Fin dagli inizi l’obiettivo della Contex era creare strumenti piccoli, leggeri, robusti e, soprattutto, economicamente accessibili a tutti. Riuscì così, in meno di trent'anni, a trasformare un piccolo laboratorio in un colosso mondiale, producendo oltre due milioni di macchine fino al 1974.
Ma la Contex non era solo ingegneria meccanica; era anche un esempio di stile. Per vestire i loro meccanismi, i Carlsen si rivolsero a Sigvard Bernadotte, membro della famiglia reale svedese e designer di fama, che donò alle macchine quell'aspetto uniforme ed elegante che le rese famose in tutto il mondo. Il successo fu tale che la distribuzione venne affidata a giganti come l'americana Bohn e la danese Rex-Rotary, arrivando persino a conquistare mercati difficili come quello giapponese, dove negli anni '60 venivano esportate ben 2.000 unità al mese. Un piccolo aneddoto storico? Persino il celebre Al Capone possedette una calcolatrice Contex A, a testimonianza della popolarità trasversale del marchio.

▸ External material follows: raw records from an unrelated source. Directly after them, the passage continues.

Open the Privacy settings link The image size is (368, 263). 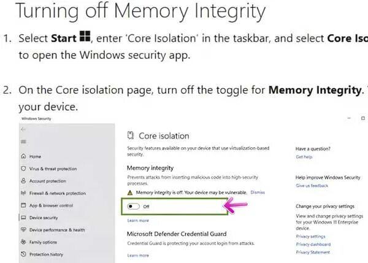point(310,236)
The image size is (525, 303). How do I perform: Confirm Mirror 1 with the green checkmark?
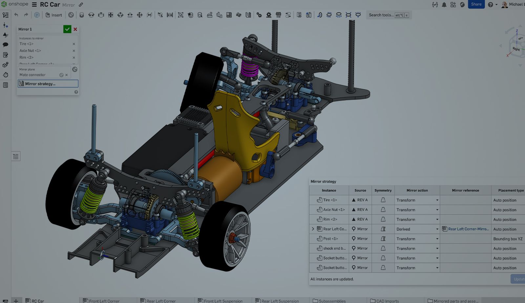tap(67, 29)
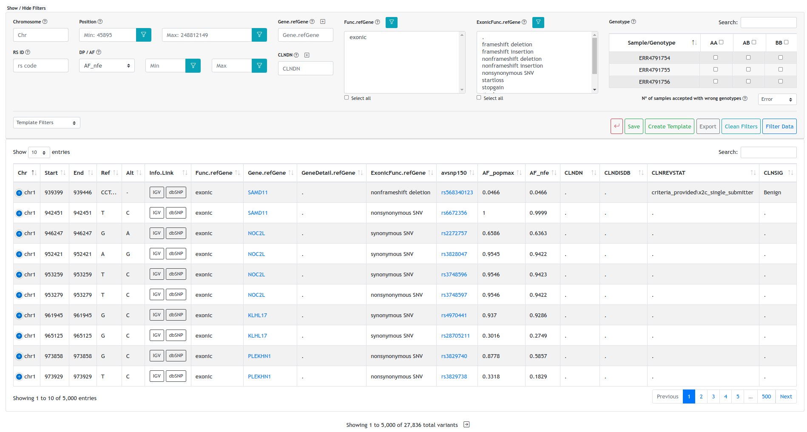
Task: Click the filter icon next to ExonicFunc.refGene
Action: pos(538,23)
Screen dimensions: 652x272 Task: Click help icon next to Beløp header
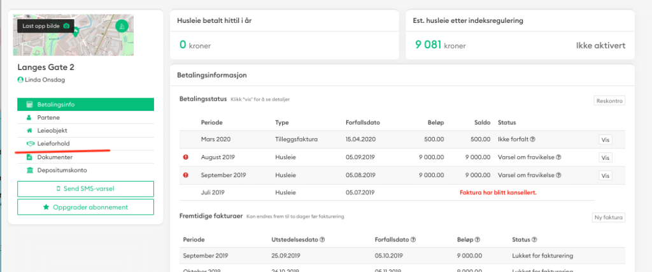click(477, 240)
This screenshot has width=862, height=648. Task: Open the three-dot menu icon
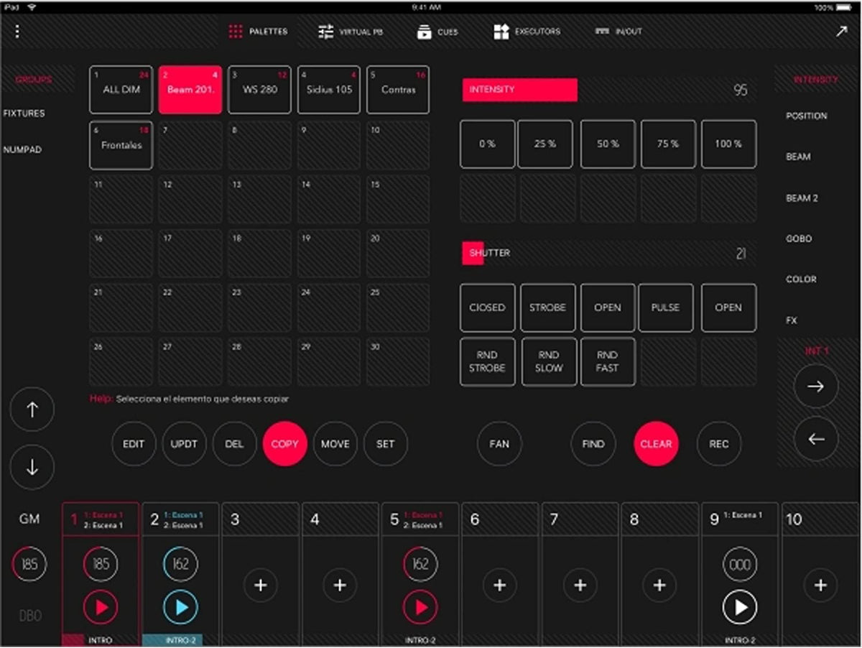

Il modello 10 fu la prima Contex a introdurre la tastiera ridotta a 10 tasti, un layout molto più simile a quello che usiamo oggi, rendendo l'inserimento dei dati molto più intuitivo.
Osservandola, ciò che colpisce è la sua compattezza: un oggetto di soli 2,8 kg che trova spazio facilmente su qualsiasi scrittoio. Ma il vero segreto della Contex-10 risiede all'interno, nella scelta coraggiosa dei materiali. I fratelli Carlsen furono pionieri nell'uso delle materie plastiche: mentre le calcolatrici dell'epoca erano un ammasso di acciaio, la Contex-10 utilizzava ingranaggi in Nylon e componenti in Pertinax (una fusione rigida e resistente di strati di carta e resina) che rendevano la macchina economica e leggera, oltre che quasi immune all'usura e sorprendentemente silenziosa durante il funzionamento.
Furono prodotte oltre un milione di Contex-10, un risultato eccezionale.
Come buona parte delle macchine manuali dell’epoca, la Contex-10 esegue le operazioni in modo molto rudimentale: bisogna saperla "ascoltare" e l'utente deve collaborare con la macchina, tenendo traccia di alcuni passaggi mentalmente o sulla carta. È uno strumento che non si limita a eseguire, ma che richiede una partecipazione attiva, quasi come se fosse un'estensione del pensiero logico di chi la usa.
Particolarità
Possiamo paragonare la Contex-10 a una vecchia macchina fotografica a pellicola completamente manuale: è leggera, elegantissima e costruita per durare decenni grazie a materiali innovativi. Proprio come quella fotocamera, non fa tutto da sola: per ottenere lo scatto perfetto (o il calcolo corretto in una divisione), serve la sensibilità e la mano dell'operatore, rendendo il risultato finale molto più gratificante rispetto al semplice tocco di un tasto digitale.